The process continued for about another 45 minutes, and then the whole place abruptly went silent. Just the banging of hammers and barking of dogs again.

Stay still. Keep your eyes shut. This is probably just the silent reflection time after the meditation. He’s about to tell you to start wiggling your toes and fingers. He’s about to tell you to thank yourself for taking the time to do this. He’s about to tell you that you are the universe and send you on your way. Any minute now. Aaaaany minute. Surely it can’t be that much longer. Man, my back is getting sore from lying on this wooden floor. I’ll just roll onto my side. But I’ll keep my eyes closed. I’ll stick it out. Maybe the gap will come right at the very end this time. Maybe that’s how it works with Tibetan Bowl Meditation. Any minute he’ll turn on the lights. Aaaany minute. 

But the lights stayed off. I half-opened one eye and squinted towards the mat to my left. Its occupant was still in residence. I peered around the rest of the room. Shadows of bodies lying down.

Everyone else is still here. We’re all on the same page. Or they’re just as confused as I am. Just close your eyes again. You don’t want to be that girl who bolts up 30 seconds before the leader says Namaste. Just relax. Shaaaam. Shaaaaam. Crap.

I sat up and rubbed at my back. I blinked a few times and looked around the floor.

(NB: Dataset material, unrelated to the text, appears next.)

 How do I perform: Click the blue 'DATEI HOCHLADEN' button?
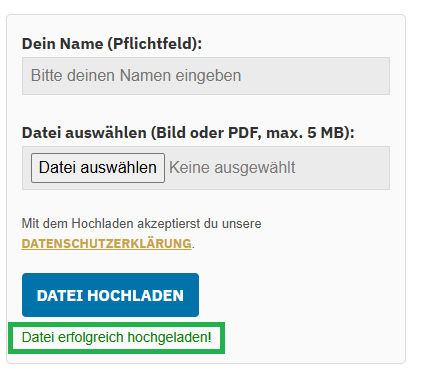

Hmmm, that’s not Hayley. It’s a rolled-up blanket in shadow. So’s that. Wait. Wait. They’re all blankets! Everyone left already??

I stumbled out the doorway and down the stairs to where Hayley was sitting, waiting.

“How long have you been waiting for me for??” I asked.

“Forty-five minutes,” she said, “I was just about to head home and leave you a note.”

Forty-five minutes? He didn’t say anything about it being over! How did you know when it was over?”

“Just did. Everyone else left at the same time as I did.”

“All 20 of them? I can’t believe he didn’t say anything!”

“Well, at least you know one thing for sure,” Hayley said brightly. “If you didn’t realize it was over, then you must have been completely relaxed: the meditation must have really worked on you.”

4 thoughts on “Mind the Gap

  1. Crap! I hate this meditation shit! I prefer wallowing in my gap……I am with you Jess!
    Love, Shirlee

    • Well actually I should point out that I have really loved the meditations I’ve done in the past 🙂 Something about this one just didn’t do it for me — between all the trying not to over-think things lately, I probably ended up over-compensating here!